§ Fragmento seleccionado:
....
A Sombart la economía política no le interesaba lo más mínimo. Recuerdo que cuando Weiss-Wellenstein le propuso, en mi presencia —estábamos en torno a 1922—, pronunciar en Viena una conferencia sobre la inflación, él rechazó con estas palabras: «Es un problema técnico-bancario que no me interesa, porque no tiene nada que ver con la economía política». Sé que a su libro Die drei Nationalökonomien quería originariamente darle el título de Das Ende der Nationalökonomie [El fin de la economía]. Me dijo que había renunciado a este título sólo por consideración a sus colegas que vivían cabalmente de la enseñanza de la economía política.

Y, sin embargo, era más interesante hablar con Sombart que con la mayor parte de los otros profesores. Por lo menos no era estúpido y obtuso.
....
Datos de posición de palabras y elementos
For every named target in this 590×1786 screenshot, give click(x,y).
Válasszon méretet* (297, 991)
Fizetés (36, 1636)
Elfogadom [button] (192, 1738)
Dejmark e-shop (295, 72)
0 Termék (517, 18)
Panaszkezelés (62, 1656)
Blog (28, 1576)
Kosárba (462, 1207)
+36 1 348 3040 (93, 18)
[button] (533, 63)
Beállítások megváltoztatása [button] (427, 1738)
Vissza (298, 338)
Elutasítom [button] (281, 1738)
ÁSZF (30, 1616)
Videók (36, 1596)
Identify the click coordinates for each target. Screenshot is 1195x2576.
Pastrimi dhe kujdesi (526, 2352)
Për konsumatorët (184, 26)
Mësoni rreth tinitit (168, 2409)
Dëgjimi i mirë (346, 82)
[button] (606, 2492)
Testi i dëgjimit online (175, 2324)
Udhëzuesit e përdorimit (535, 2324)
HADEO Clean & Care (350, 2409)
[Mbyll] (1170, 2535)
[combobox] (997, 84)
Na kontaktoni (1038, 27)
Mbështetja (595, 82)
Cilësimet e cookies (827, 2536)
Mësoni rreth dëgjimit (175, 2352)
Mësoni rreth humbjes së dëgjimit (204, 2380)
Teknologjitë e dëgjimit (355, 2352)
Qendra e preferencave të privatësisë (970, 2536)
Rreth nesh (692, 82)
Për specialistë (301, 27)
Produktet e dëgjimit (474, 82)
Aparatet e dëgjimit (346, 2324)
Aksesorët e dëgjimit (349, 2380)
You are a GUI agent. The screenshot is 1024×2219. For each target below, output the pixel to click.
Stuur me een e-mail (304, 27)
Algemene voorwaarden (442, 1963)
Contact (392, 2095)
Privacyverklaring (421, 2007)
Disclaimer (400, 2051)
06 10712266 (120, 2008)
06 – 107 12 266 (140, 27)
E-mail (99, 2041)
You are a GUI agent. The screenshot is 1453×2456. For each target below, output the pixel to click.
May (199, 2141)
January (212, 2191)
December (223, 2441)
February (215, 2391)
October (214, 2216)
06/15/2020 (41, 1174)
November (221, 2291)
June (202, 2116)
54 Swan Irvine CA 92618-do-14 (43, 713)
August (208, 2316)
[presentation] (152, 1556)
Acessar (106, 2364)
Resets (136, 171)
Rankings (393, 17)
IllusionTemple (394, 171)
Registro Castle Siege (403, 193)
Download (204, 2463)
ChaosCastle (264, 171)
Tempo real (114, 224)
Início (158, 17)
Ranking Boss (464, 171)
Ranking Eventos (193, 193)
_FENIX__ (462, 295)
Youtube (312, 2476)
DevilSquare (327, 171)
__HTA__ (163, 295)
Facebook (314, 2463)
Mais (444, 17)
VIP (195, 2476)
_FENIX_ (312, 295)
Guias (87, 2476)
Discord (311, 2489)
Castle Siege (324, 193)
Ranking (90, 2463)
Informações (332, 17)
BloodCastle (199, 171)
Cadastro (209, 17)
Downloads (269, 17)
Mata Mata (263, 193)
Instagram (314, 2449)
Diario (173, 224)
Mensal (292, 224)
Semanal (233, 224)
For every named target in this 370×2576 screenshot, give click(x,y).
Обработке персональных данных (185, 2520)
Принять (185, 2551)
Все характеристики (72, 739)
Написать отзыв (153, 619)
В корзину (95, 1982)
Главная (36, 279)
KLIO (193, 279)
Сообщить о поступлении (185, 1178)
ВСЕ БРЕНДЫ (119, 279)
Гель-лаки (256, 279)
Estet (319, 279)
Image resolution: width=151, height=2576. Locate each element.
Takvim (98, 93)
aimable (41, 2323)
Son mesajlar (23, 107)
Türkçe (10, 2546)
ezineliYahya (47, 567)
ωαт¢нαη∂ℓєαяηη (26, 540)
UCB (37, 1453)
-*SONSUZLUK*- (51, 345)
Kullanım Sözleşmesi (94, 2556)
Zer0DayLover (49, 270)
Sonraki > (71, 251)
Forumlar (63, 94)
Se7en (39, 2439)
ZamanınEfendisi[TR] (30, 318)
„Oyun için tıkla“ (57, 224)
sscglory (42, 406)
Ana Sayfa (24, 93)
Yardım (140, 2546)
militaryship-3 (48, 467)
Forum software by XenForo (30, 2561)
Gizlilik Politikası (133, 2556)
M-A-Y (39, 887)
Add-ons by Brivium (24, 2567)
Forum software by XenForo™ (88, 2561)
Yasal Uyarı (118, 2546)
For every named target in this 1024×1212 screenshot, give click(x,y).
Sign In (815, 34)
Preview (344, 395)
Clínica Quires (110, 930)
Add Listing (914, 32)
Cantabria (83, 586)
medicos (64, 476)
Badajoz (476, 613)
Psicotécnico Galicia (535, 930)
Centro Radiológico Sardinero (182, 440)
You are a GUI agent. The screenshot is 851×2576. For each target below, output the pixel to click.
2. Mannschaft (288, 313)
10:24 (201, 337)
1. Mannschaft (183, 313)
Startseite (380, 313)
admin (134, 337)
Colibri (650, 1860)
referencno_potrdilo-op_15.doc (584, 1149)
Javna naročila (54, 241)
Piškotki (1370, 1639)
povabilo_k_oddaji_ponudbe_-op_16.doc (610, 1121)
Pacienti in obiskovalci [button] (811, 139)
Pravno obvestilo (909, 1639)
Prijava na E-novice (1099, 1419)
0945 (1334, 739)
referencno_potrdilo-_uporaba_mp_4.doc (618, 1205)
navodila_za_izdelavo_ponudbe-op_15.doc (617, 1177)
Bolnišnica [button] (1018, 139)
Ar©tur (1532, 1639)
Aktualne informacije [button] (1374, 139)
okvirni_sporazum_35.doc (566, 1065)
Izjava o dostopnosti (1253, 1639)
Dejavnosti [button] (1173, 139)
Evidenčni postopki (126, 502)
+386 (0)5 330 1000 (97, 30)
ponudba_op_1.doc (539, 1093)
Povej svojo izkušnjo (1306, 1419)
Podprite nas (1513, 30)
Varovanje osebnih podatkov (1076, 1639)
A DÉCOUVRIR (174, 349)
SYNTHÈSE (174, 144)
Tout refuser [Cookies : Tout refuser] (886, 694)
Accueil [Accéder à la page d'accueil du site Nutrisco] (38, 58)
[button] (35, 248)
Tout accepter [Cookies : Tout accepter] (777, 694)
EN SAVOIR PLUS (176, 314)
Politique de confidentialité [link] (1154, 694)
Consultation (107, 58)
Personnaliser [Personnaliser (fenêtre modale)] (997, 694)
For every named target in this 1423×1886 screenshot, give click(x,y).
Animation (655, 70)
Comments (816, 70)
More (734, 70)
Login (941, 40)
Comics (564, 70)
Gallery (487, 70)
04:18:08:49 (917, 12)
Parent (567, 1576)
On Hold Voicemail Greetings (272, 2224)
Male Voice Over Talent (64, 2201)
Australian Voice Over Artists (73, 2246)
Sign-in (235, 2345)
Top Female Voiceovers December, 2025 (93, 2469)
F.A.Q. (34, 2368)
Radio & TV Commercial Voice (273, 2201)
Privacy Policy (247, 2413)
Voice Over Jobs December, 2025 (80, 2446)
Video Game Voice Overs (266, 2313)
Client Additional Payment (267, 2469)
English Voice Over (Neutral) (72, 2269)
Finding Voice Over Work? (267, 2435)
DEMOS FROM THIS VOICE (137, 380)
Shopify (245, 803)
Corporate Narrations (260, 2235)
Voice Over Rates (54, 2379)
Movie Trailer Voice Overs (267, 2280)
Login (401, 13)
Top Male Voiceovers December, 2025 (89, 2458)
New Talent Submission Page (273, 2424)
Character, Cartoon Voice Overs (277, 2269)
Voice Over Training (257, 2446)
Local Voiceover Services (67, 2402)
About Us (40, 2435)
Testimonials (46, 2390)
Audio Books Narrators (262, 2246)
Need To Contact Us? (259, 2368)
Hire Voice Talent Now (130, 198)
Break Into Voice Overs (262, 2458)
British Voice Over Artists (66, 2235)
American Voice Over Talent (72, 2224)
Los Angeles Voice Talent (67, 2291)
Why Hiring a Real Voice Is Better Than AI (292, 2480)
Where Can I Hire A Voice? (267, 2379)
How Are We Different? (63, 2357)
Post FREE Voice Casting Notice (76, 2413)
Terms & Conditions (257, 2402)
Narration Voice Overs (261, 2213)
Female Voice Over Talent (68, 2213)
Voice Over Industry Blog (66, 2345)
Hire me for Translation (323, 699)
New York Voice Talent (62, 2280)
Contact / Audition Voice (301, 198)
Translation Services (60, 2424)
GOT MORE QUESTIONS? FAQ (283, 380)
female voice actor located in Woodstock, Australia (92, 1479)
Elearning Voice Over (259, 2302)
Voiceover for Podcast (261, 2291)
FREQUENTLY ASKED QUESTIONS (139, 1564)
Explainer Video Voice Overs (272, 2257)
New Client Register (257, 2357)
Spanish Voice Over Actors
....
§ Ejercicios propuestos:
(1) Cita del fragmento sobre Sombart el pasaje comprendido entre «A Sombart la» y «estúpido y obtuso.», ambos inclusive.
(2) Enumera todos los nombres propios de personas y de lugares que aparecen en el fragmento sobre Sombart.

§ Respuestas por ejercicio:
(1)
A Sombart la economía política no le interesaba lo más mínimo. Recuerdo que cuando Weiss-Wellenstein le propuso, en mi presencia —estábamos en torno a 1922—, pronunciar en Viena una conferencia sobre la inflación, él rechazó con estas palabras: «Es un problema técnico-bancario que no me interesa, porque no tiene nada que ver con la economía política». Sé que a su libro Die drei Nationalökonomien quería originariamente darle el título de Das Ende der Nationalökonomie [El fin de la economía]. Me dijo que había renunciado a este título sólo por consideración a sus colegas que vivían cabalmente de la enseñanza de la economía política.

Y, sin embargo, era más interesante hablar con Sombart que con la mayor parte de los otros profesores. Por lo menos no era estúpido y obtuso.

(2) Sombart, Weiss-Wellenstein, Viena